▶ **WHAT IS REQUIRED**
Could you restate word for word every line from the one containing "News & Medien (555, 19)" to the end of the data below, pictures excluded?

Items from a data source
+ + + + +
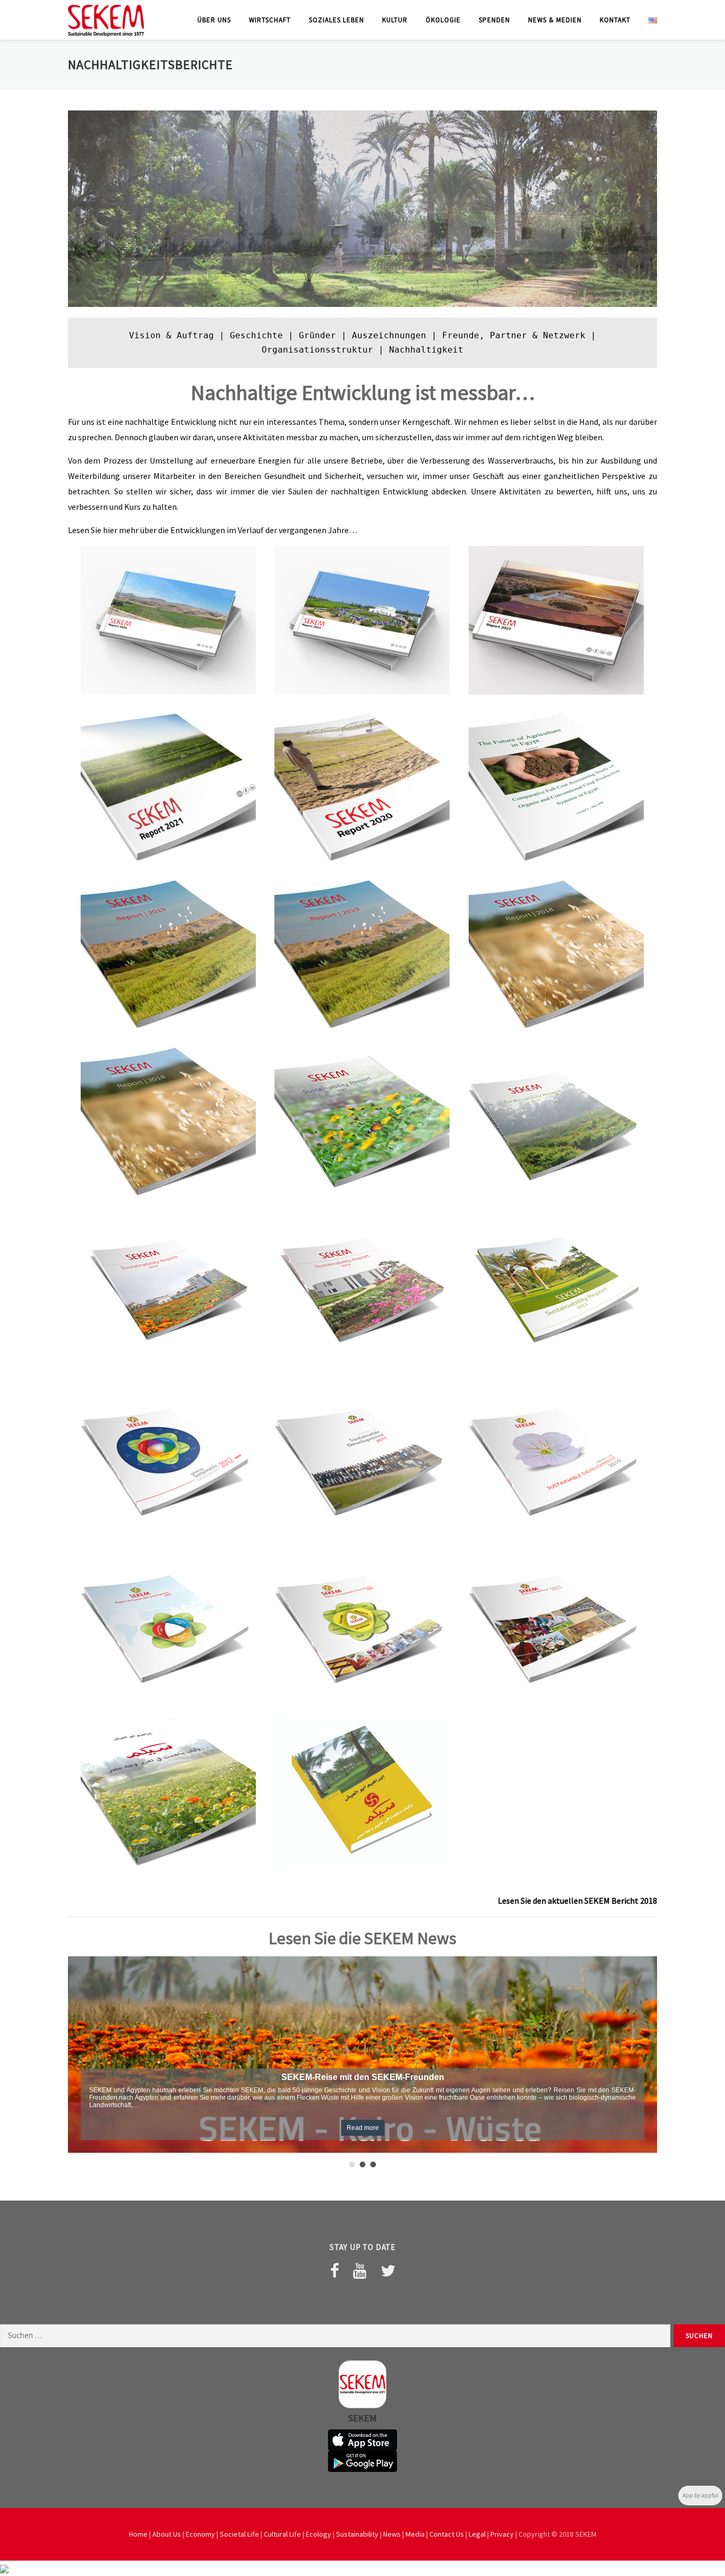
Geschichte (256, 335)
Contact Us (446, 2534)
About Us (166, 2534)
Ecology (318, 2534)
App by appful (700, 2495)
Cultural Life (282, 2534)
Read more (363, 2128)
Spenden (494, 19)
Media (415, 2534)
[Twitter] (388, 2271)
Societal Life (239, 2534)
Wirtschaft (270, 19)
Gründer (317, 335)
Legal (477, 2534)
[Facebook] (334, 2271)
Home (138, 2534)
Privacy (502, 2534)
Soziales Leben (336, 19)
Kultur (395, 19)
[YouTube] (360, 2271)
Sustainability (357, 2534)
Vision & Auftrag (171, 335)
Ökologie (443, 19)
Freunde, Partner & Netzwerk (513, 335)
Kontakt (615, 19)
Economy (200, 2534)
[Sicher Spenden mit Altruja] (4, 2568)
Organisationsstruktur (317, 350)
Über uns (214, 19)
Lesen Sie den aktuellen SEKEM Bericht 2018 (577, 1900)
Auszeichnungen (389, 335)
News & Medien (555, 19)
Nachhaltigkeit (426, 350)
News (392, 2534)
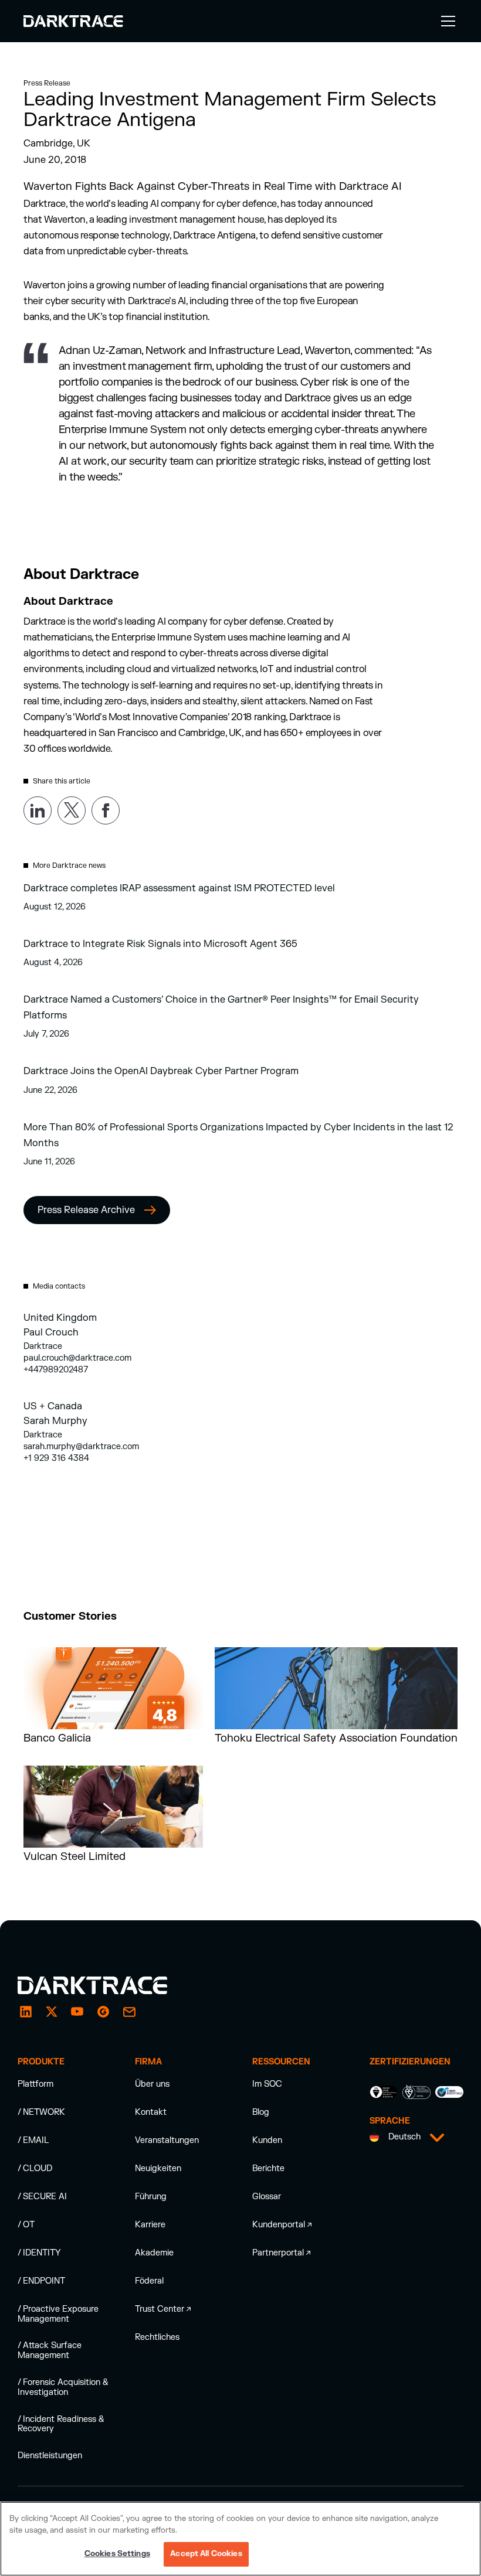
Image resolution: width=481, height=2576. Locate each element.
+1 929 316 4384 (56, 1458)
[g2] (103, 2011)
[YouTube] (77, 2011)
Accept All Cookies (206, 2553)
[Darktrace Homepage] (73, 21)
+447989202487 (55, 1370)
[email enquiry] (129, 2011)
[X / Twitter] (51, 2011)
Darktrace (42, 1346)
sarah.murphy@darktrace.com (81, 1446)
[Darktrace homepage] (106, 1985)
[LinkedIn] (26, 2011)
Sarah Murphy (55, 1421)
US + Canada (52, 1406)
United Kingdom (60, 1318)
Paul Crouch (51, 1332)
+ + + + +
▶ **YOUR SOLUTION**
News & Medien (555, 19)
Nachhaltigkeit (426, 350)
News (392, 2534)
Image resolution: width=481, height=2576. Locate each element.
+1 929 316 4384 (56, 1458)
[g2] (103, 2011)
[YouTube] (77, 2011)
Accept All Cookies (206, 2553)
[Darktrace Homepage] (73, 21)
+447989202487 (55, 1370)
[email enquiry] (129, 2011)
[X / Twitter] (51, 2011)
Darktrace (42, 1346)
sarah.murphy@darktrace.com (81, 1446)
[Darktrace homepage] (106, 1985)
[LinkedIn] (26, 2011)
Sarah Murphy (55, 1421)
US + Canada (52, 1406)
United Kingdom (60, 1318)
Paul Crouch (51, 1332)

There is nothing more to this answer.